翌日、どうせまだ寝てるんだろうなと思って自室から出ると、ソファに座っている同室者が視界に入り瞠目した。

「おっす」

 いや、おっすじゃねえよ。何で起きてんだ? 俺の驚いている様子を見て何を思ったのか、ニッと歯を見せて笑った。

「今日は一緒に行くからな!」
「はあ?」

 …何だって?
 顔を顰めて同室者を見るが、全く気にした様子もなく笑顔を浮かべている。

「峯岸さんがいつ心変わりするかわかんねーし、他の奴らも手を出してこないとは限らないからな、俺がお前を守ってやる」

 守ってやる、だなんて男から言われても全く嬉しくない。いや女から言われても嫌だけど。俺は守ってやると女に言う側だ。
 …しかし、まあ喧嘩ができないことは確かなので、ボロ雑巾のようにされる可能性はある。ここは素直に好意を受け取っておいた方がいいんだろう。

「いらねえ」

 まあそう思っても俺の口は正反対のことを言っているのだけど。やっぱプライドが邪魔して…な。

「お前が嫌がっても付いていく」

 同室者の言葉にむず痒くなる。俺はフンと鼻を鳴らし、洗面所に向かった。緩みそうになった口元を見られたくなかった。

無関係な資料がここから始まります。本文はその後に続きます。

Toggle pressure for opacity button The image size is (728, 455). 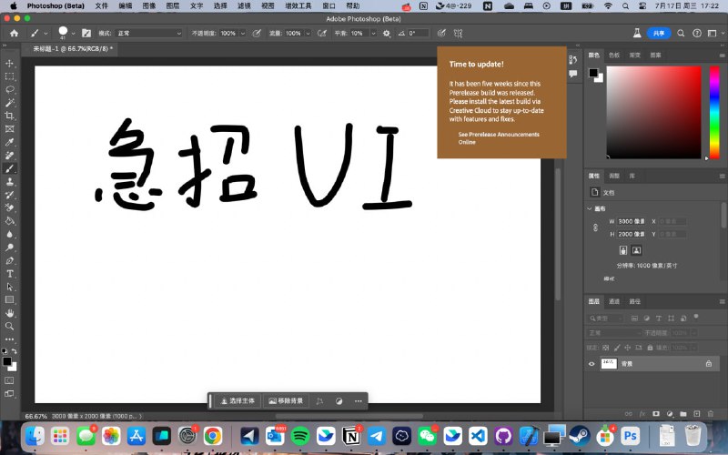tap(256, 33)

 Zクラスに台所は備わってないようだ。普通の生徒は簡易台所、生徒会や風紀、教員などは最新の台所設備が導入されている。どちらにせよ、料理をしない俺からすると台所がどんなんだっていいし、なくてもいい。朝食は寮内のコンビニで色々買っていた。この寮にもコンビニはあるんだろうけど、溜まり場になってそうで何となく行くのは憚られる。つーか格好の獲物だな。
 で、ここでの朝食はどうするのかと言うと、同室者が買いに行くことになった。いや、別にパシったわけじゃねえよ? 向こうが自分からやるって言い出したんだから。
 朝のニュースを見ながら同室者の帰りを待った。何故かボリュームたっぷりの商品ばかりで俺は目を吊り上げる。

「朝からんなもん食えるかよ」
「え? マジかよ、小食すぎね?」

 目を丸くする同室者に唖然とする。このカツサンドや特大カレーパンなどを朝食に…? 無理だ、絶対入らねえよ。
 首を振って拒否しようと思ったが、折角買ってきた物を押し返すもの酷いだろう。…俺は仕方なく特大カレーパンを受け取った。